OBJECTIF:
Citez intégralement et mot pour mot le texte ci-dessous sur le spectacle consacré à Olympe de Gouges.

BLOC DE TEXTE:

....

En préambule à la Journée de la Femme Dominique Bru, comédienne toulousaine, a fait revivre la dernière nuit de la féministe Olympe de Gouges à travers « La parole décapitée » un spectacle théâtral fruit de la collaboration de quatre femmes…
Pendant une bonne heure, outre la performance de l’artiste, seule sur scène, en costume d’époque et baignée d’un environnement son et lumière, le caractère impétueux, aventurier, intègre et audacieux d’Olympe de Gouges a subjugué les spectateurs.
A peine sortie du spectacle j’ai voulu en savoir plus sur ce personnage de la Révolution française, redécouverte à la fin du XXe siècle par divers mouvements féministes.

....

DONNÉES FOURNIES:
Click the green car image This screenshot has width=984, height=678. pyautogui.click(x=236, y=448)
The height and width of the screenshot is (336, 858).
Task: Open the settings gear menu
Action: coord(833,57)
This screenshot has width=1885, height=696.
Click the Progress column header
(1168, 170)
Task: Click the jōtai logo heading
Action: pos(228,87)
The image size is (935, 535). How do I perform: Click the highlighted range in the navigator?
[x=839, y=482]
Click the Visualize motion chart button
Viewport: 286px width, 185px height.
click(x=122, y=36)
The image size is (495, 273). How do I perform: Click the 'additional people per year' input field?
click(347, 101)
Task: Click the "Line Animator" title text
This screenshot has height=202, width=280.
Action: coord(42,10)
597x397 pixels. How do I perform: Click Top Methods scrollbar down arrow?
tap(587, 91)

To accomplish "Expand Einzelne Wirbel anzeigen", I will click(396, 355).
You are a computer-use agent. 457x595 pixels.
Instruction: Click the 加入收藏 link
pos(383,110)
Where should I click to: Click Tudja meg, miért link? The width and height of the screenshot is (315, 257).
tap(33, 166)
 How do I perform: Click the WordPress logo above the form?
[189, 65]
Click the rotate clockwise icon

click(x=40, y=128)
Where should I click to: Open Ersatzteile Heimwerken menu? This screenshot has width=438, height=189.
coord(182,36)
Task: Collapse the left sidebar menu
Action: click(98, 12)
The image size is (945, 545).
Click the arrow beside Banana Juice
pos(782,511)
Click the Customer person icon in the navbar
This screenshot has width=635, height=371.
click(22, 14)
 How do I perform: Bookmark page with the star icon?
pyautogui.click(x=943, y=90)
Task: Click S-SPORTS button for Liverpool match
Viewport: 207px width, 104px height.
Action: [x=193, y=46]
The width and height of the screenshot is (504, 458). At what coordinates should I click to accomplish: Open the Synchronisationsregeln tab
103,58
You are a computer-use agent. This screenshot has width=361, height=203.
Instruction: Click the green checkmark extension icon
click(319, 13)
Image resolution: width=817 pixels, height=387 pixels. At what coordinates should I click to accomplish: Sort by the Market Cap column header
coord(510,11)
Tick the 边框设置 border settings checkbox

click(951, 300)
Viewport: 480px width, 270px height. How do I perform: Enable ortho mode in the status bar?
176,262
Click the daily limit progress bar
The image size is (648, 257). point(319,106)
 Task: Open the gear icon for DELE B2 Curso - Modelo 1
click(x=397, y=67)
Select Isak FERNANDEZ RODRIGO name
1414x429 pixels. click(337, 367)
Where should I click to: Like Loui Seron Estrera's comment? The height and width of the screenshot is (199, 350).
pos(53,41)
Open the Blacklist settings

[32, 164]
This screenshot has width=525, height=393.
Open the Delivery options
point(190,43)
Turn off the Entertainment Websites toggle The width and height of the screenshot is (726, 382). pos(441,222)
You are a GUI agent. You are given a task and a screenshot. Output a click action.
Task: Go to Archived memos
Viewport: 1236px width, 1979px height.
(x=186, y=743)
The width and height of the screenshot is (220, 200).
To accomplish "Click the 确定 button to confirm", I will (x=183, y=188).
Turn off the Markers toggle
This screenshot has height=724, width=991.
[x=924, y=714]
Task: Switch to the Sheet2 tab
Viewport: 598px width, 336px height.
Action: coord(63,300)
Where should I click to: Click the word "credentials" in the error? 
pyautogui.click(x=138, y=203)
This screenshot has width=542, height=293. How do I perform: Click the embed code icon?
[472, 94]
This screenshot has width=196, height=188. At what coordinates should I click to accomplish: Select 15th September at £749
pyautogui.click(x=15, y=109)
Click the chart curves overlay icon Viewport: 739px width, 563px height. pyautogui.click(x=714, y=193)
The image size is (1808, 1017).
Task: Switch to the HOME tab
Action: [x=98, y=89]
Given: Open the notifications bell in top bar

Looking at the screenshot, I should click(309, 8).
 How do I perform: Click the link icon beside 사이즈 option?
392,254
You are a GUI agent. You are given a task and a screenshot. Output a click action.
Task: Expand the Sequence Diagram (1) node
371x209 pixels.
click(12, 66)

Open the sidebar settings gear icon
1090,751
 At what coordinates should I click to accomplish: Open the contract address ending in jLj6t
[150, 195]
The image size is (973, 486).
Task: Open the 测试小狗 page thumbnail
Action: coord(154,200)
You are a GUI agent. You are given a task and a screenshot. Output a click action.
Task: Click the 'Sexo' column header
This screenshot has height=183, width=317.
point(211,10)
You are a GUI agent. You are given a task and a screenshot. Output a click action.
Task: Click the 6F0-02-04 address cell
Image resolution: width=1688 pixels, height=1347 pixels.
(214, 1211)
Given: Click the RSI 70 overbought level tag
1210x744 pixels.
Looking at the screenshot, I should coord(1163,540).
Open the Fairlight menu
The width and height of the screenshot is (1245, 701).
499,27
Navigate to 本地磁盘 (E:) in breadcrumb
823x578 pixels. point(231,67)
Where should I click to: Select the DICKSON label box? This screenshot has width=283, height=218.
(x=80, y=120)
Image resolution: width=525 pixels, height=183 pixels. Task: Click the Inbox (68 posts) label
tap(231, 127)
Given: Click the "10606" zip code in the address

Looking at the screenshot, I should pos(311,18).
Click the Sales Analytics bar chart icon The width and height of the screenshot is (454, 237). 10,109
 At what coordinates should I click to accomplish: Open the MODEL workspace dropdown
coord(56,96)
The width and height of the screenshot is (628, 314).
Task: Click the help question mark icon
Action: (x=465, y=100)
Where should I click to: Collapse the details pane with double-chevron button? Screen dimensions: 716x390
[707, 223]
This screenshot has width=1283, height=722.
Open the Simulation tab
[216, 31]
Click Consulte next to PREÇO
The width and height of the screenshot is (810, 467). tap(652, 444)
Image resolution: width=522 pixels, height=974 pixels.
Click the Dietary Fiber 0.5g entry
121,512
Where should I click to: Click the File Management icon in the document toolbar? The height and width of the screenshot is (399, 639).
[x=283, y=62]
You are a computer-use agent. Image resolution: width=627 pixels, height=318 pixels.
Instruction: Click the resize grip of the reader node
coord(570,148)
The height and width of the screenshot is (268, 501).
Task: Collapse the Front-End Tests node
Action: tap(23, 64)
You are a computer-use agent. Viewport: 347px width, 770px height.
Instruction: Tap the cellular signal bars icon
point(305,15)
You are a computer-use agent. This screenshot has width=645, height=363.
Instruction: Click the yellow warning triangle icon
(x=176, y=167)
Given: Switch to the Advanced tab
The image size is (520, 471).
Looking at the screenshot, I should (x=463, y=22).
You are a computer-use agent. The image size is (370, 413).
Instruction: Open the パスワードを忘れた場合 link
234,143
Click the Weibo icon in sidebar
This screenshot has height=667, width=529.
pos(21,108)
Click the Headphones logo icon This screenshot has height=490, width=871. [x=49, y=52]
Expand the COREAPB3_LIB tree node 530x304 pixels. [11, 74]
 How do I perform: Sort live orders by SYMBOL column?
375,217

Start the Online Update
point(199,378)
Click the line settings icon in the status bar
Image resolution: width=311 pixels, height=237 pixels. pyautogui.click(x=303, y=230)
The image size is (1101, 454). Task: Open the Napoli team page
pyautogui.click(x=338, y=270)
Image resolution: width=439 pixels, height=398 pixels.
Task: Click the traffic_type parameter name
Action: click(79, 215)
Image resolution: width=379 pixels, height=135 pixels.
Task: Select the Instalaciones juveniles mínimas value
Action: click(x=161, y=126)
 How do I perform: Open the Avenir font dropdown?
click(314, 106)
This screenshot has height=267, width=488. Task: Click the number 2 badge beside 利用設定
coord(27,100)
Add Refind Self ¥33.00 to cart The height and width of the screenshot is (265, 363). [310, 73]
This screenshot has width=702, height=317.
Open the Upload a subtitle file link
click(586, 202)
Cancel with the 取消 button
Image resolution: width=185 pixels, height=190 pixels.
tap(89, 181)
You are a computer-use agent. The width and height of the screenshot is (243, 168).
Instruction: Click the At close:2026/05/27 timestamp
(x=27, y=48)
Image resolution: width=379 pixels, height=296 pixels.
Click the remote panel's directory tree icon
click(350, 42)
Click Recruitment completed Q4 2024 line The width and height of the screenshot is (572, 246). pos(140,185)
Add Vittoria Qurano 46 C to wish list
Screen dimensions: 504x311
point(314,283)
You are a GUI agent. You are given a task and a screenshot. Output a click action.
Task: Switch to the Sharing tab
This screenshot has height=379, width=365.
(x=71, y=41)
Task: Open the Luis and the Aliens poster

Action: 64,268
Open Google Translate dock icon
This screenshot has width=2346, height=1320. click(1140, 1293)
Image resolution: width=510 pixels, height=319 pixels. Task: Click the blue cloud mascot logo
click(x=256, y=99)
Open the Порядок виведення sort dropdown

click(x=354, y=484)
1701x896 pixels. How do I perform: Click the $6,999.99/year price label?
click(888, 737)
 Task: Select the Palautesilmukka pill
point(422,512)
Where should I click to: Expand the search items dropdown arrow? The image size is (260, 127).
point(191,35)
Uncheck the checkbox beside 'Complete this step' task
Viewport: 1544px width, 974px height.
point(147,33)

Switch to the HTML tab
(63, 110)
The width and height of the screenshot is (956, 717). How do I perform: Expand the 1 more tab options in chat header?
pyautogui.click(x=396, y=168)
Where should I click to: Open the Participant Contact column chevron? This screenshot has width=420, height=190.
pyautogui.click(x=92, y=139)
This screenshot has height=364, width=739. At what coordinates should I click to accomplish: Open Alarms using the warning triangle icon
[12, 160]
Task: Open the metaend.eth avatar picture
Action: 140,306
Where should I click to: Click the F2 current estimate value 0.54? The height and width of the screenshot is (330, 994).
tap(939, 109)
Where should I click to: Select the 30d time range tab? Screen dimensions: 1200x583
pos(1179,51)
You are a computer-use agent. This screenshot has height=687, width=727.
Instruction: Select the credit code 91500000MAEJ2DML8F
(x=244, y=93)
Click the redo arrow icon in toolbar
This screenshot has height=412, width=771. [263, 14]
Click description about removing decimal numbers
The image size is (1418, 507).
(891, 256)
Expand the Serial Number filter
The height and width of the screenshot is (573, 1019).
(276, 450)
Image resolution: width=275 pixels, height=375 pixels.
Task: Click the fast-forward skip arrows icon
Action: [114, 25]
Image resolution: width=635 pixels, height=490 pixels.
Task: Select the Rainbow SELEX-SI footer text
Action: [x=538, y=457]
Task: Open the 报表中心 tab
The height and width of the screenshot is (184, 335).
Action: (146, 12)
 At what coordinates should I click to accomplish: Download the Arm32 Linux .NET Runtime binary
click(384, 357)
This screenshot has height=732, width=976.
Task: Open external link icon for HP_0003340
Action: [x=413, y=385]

....

RÉPONSE ATTENDUE:
En préambule à la Journée de la Femme Dominique Bru, comédienne toulousaine, a fait revivre la dernière nuit de la féministe Olympe de Gouges à travers « La parole décapitée » un spectacle théâtral fruit de la collaboration de quatre femmes…
Pendant une bonne heure, outre la performance de l’artiste, seule sur scène, en costume d’époque et baignée d’un environnement son et lumière, le caractère impétueux, aventurier, intègre et audacieux d’Olympe de Gouges a subjugué les spectateurs.
A peine sortie du spectacle j’ai voulu en savoir plus sur ce personnage de la Révolution française, redécouverte à la fin du XXe siècle par divers mouvements féministes.